→ **Records shown**
+---+

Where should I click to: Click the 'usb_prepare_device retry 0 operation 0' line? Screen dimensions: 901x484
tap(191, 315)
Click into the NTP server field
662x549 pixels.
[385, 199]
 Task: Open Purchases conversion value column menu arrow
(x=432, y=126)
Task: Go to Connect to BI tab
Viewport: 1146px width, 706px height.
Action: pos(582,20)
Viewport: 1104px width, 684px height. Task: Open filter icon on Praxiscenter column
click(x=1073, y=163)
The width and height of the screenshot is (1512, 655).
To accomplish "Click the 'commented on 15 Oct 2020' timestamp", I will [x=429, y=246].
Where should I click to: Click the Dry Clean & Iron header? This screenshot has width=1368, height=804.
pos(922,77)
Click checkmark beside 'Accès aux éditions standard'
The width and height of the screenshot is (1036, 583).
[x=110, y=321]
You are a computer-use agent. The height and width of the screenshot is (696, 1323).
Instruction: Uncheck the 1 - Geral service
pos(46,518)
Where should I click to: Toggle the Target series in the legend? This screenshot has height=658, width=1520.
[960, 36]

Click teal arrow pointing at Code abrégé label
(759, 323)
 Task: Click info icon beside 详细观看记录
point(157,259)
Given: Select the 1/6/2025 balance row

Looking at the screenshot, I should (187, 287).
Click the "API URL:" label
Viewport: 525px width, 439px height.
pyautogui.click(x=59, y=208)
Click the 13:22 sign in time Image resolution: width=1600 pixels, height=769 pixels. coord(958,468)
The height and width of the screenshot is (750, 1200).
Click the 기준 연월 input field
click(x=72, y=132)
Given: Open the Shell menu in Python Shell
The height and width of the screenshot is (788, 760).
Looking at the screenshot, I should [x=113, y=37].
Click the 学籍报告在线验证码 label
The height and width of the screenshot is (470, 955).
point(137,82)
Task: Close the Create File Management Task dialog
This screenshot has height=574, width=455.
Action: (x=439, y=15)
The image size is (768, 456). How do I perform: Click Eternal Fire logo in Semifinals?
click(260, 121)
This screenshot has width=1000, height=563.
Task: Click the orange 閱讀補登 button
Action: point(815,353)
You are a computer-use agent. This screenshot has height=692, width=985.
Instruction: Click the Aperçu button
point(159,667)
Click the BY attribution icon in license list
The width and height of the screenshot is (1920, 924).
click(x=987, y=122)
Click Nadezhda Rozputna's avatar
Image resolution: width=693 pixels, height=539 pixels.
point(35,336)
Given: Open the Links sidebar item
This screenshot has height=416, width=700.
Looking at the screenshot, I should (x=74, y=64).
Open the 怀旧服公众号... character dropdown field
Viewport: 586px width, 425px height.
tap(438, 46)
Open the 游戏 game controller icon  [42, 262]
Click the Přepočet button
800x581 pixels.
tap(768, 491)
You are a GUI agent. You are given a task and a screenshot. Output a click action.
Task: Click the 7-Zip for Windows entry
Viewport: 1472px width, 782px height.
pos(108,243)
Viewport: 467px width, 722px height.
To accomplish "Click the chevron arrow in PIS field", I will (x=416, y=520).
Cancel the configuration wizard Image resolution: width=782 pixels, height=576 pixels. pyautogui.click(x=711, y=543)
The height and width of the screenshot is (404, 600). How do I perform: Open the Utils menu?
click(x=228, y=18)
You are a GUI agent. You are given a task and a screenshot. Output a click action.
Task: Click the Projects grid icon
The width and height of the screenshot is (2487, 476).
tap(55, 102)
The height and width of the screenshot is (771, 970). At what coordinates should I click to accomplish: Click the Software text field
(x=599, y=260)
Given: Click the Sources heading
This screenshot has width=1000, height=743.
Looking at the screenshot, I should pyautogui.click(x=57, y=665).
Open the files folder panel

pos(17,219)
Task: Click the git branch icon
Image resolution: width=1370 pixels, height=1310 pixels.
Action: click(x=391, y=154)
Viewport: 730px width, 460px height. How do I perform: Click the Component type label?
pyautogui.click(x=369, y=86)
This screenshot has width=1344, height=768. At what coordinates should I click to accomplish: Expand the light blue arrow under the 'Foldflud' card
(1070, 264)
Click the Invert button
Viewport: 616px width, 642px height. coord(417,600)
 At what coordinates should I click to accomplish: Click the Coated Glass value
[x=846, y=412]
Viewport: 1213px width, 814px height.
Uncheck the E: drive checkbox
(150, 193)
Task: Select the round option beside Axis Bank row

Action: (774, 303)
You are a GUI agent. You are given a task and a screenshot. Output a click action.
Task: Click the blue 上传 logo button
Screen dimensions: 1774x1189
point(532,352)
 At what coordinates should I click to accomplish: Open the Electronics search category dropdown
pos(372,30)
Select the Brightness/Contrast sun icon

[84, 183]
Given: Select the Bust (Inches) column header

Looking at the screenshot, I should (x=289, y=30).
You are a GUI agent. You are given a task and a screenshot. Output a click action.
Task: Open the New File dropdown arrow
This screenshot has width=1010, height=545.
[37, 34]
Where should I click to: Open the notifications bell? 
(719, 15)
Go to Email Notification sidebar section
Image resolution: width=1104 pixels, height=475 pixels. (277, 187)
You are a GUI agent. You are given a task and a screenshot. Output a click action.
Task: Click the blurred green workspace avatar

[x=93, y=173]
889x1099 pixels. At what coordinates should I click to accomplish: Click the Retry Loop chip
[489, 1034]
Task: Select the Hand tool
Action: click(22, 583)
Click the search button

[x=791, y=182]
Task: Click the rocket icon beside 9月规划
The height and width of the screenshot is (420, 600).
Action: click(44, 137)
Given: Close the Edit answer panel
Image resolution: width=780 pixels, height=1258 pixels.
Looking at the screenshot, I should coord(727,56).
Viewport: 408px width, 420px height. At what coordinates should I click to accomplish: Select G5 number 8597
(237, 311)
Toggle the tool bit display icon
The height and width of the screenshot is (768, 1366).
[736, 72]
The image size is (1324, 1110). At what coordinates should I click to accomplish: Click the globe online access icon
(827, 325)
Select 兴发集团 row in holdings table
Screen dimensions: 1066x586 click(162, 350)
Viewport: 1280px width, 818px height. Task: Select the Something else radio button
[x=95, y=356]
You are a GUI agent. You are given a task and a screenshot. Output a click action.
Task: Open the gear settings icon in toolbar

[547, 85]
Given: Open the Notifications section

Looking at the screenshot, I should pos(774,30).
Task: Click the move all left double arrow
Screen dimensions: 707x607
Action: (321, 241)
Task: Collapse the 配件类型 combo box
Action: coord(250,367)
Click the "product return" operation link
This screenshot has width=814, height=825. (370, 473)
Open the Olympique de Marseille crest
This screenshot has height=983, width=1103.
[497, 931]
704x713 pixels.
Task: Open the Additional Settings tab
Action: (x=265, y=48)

+---+

→ **Problem requirements**
Here the job is to output the lines from the start of the material through the line with "Task: Go to Connect to BI tab", inclusive, exactly and with nothing else.

→ **Solution to this problem**
Where should I click to: Click the 'usb_prepare_device retry 0 operation 0' line? Screen dimensions: 901x484
tap(191, 315)
Click into the NTP server field
662x549 pixels.
[385, 199]
 Task: Open Purchases conversion value column menu arrow
(x=432, y=126)
Task: Go to Connect to BI tab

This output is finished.